> TEXTE À LIRE:
Le podcast dans le documentaire radiophonique

Article

Texte intégral

Le documentaire radiophonique, un genre flou

1Choisir de mener une étude sur le documentaire radiophonique et le podcast ne va pas de soi. Tout d’abord, les termes eux-mêmes de « documentaire radiophonique » peuvent être débattus (Deleu, 2013). Si le terme « documentaire » qualifie certains programmes de radio dès la fin des années 1940, et que leur réalisation s’en trouve favorisée par l’apparition de la bande magnétique et de l’appareil d’enregistrement Nagra, il a ensuite été peu utilisé par les professionnels de ce média, et il faut attendre les années 2000, période de développement du numérique, pour qu’il fasse sa réapparition, notamment à France Culture (radio publique), et à Arte Radio (site de podcast créé par Arte France en 2002). Sa définition soulève aussi quelques questions, puisque le documentaire radio peut se définir comme l’agrégation de multiples genres ou sous-genres (Deleu, 2013), et il n’est pas toujours aisé de classer et de catégoriser les productions réalisées qui s’y réfèrent, contrairement au secteur cinématographique, où il est davantage identifiable (le cinéma ne propose au fond que deux grands genres : la fiction et le documentaire, le jeu consistant à s’interroger sur leurs frontières respectives). Mais à la radio l’auditeur écoute des émissions relevant de multiples genres (jeux, émissions musicales, émissions d’informations, reportages, débats, fictions, etc.) et il n’est pas toujours évident de savoir si ce que l’on écoute relève du documentaire ou non. Selon nous, le documentaire est un « dispositif à caractère didactique, informatif (et) ou créatif, présentant des documents authentiques, qui suppose l’enregistrement de sons, une sélection de ceux-ci opéré par un travail de montage, leur agencement selon une construction déterminée, leur mise en onde définitive effectuée par un travail de mixage, selon une réalisation préétablie, dans des conditions qui ne pas celles du direct, ou du faux direct » (Deleu, 2013 : 79-80).

> DONNÉES FOURNIES:
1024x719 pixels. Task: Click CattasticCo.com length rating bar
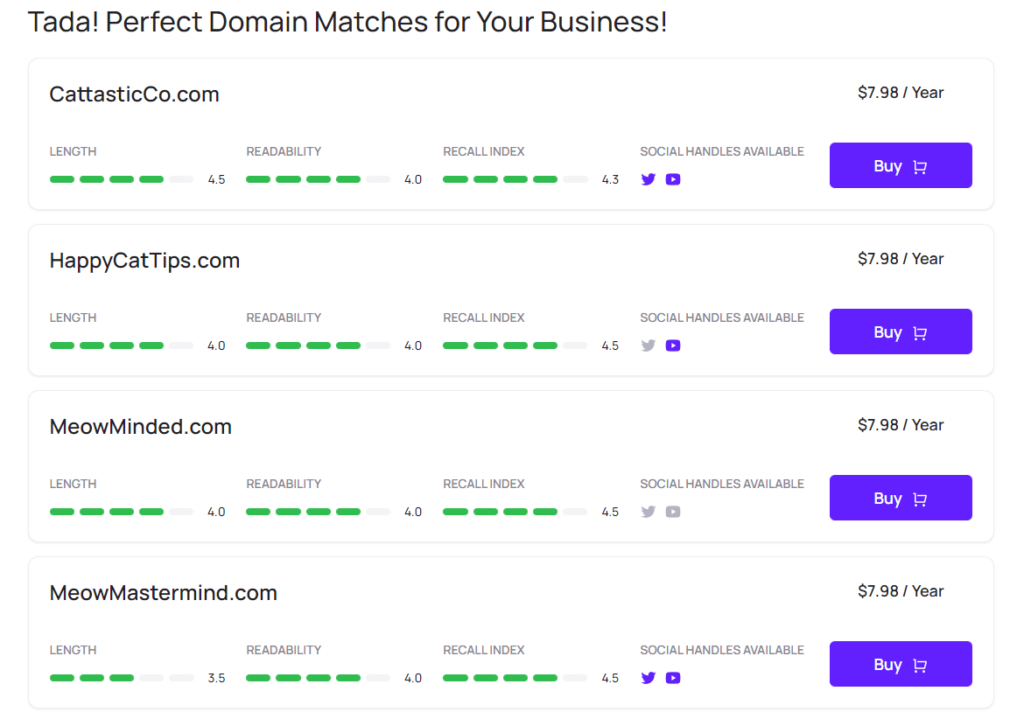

> CONSIGNE: Prolongez le texte sur le documentaire radiophonique et le podcast en reprenant juste après sa dernière phrase.

> RÉPONSE:
2Ensuite, le podcast est lui aussi un terme équivoque. Souvent défini comme une émission téléchargeable depuis Internet sur plusieurs types de supports (ordinateur, téléphone, tablette…), le podcast s’est, depuis plusieurs années, enrichi de plusieurs autres sens, et son histoire fait elle aussi débat1. S’il a d’abord été présenté comme un prolongement du streaming, qui consiste à écouter les émissions en direct depuis son ordinateur, et qu’il a permis aux radios préexistantes d’élargir leur audience en offrant leur contenu à un public mondialisé, le podcast s’est peu à peu affranchi de son origine radiophonique pour devenir un contenu parfois uniquement disponible sur Internet, ce qu’on a nommé « podcast natif » pour mieux le différencier de son aîné. Et le cercle des acteurs s’est lui aussi élargi. Aux radios hertziennes, productrices de podcasts, se sont donc ajoutés de nombreux autres acteurs, uniquement présents sur le Web, et qui proposent eux aussi des podcasts aux internautes sans diffusion hertzienne préalable. Et contrairement au paysage radiophonique, qu’on peut aisément cartographier grâce notamment à la classification du CSA2, l’univers du podcast est par nature illimité. N’importe quel internaute peut aujourd’hui créer des podcasts, et les diffuser sur les multiples supports numériques. L’univers du podcast, ce sont donc, d’un côté, les radios de la bande FM ou de la RNT (Radio numérique terrestre), et, de l’autre, des acteurs présents sur le Web qu’on peut classer en deux groupes, ceux qui tentent de créer un modèle économique et de structurer l’offre et la demande en fonction d’enjeux économiques, et ceux qui, en raison de motivations diverses, mettent en ligne des contenus sans chercher à rentabiliser leur production. L’univers du podcast, c’est enfin la coexistence entre des professionnels issus du champ du journalisme, des YouTubeurs, des blogueurs, et des amateurs… Autrement dit, pour le chercheur, s’intéresser au podcast consiste à pénétrer dans un monde dont il ne pourra pas dessiner les contours.

3Un dernier élément vient encore rendre plus complexe l’approche de ces nouveaux programmes : le podcast définit aussi bien ce qu’on appelait hier une « émission » (il y a des acteurs qui ne proposent qu’un seul podcast à l’écoute, dans le sens d’une seule émission), qu’une « plateforme d’émissions », ce qu’on avait pris pour habitude d’appeler « station de radio », et, dans ce cas, le podcast, c’est la plateforme elle-même, l’ensemble des contenus disponibles. Rappeler ce contexte, ce n’est pas se préparer à battre en retraite tant les problèmes épistémologiques se multiplient, c’est admettre qu’en l’espèce il y a une difficulté à dénommer, et que ce champ d’études ne peut pas être circonscrit.

4Dès lors, comment repérer la présence d’un genre particulièrement difficile à définir à la radio (le documentaire), dans un univers médiatique infini (le podcast) ?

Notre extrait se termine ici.